## YOUR ASSIGNMENT
Copy out each line of the listing below where the string "Task" appears.

## DATASET
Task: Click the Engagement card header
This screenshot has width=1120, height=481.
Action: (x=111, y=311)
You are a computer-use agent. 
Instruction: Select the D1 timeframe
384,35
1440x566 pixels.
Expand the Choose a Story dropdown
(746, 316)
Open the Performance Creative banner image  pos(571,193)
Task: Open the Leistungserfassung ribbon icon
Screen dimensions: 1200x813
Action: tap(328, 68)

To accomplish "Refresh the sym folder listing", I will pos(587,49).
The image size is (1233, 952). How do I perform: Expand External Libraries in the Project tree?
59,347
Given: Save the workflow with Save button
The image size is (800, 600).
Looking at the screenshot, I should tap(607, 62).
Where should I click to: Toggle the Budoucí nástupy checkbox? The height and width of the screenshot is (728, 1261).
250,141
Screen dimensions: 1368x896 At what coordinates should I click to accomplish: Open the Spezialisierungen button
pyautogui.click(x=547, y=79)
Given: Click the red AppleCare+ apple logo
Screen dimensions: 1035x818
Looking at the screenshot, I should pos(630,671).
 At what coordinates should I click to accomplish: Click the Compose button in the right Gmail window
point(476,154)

## ANSWER FOR THIS EXERCISE
Task: Click the Engagement card header
Task: Open the Leistungserfassung ribbon icon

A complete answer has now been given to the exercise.